→ **Excerpt provided**:
# Jack Plane



## gbftats (Oct 12, 2010)

I was given a "jack" plane, the blade has a few nicks in it and is dull. How would i go about fixing/sharpening the blade?


----------



## glh17 (Jul 7, 2010)

gbftats,
There are several ways you can go about this. Almost every woodworker has his/her preferred method but for sharpening (honing) water stones, oil stones, sand paper, and diamond plates all work. 

You mentioned your blade had nicks. To remove the nicks you need to grind the nicks away but maintain the original factory bevel, usually 25 degrees. You can do with a high speed grinder (not advised for fear of over heating the blade), slow speed grinder, water wheel grinder, coarse diamond plate, or 80 -150 grit sand paper. You then hone after the grind. There are numerous sources on the web for good information. Here's a short you tube video on honing with water stones.


----------



## jack warner (Oct 15, 2010)

hay i resemble that remark lol.

→ **Supplied data**:
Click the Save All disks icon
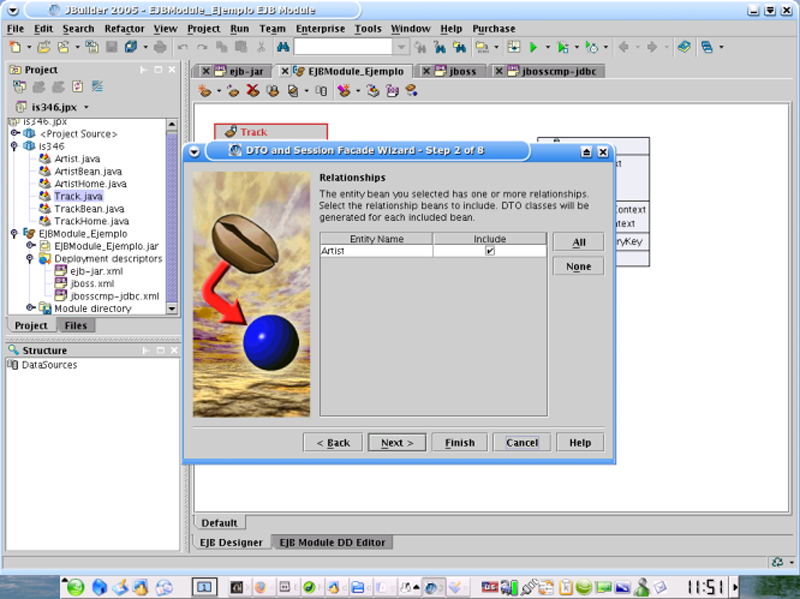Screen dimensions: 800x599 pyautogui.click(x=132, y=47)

--

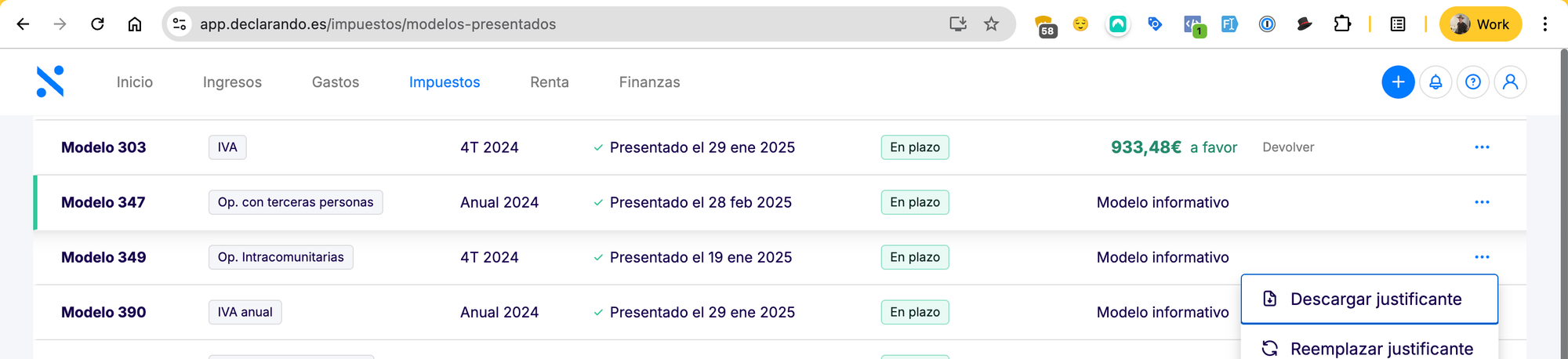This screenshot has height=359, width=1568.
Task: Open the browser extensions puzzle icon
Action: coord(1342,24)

...

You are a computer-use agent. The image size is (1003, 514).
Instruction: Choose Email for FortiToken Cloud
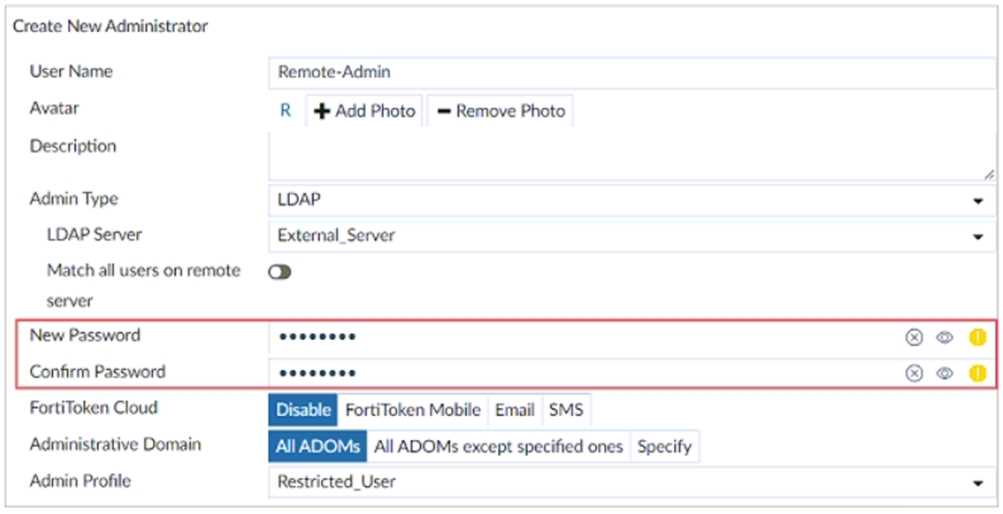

→ **Problems to solve**:
a) In the jack plane thread, restate the paragraph beginning "You mentioned your blade had nicks" as a short list, keeping its main facts.
b) Write the next post in the jack plane thread, following on from its last line.
The rows are separate material with no connection to the jack plane thread.

→ **Responses**:
a)
- Grind the nicks away while keeping the original factory bevel, usually 25 degrees.
- Grinding options: a high speed grinder (not advised, since it may overheat the blade), a slow speed grinder, a water wheel grinder, a coarse diamond plate, or 80–150 grit sandpaper.
- Hone the blade after grinding.
- Many web sources have good information, including a short YouTube video on honing with water stones.

b)
----------



## AnselmFraser (Oct 7, 2010)

You need to make it easy .It is better to sharpen little and often than just once in a while .
Grind the bevel at the back of the plane iron with a grinding wheel taking care not to get the metal too hot .Finish off with a cloth wheel. Search youtube their are many videos on this subject,find one that uses the tools you have got.If you need to purchase a cloth wheel with abrasive is not expensive and is very easy to use.
Good luck.
Anselm.


----------



## gbftats (Oct 12, 2010)

Thanks for your reply, I was able to borrow a set of honing block. A couple hours later i had a like new blade that works like a charm.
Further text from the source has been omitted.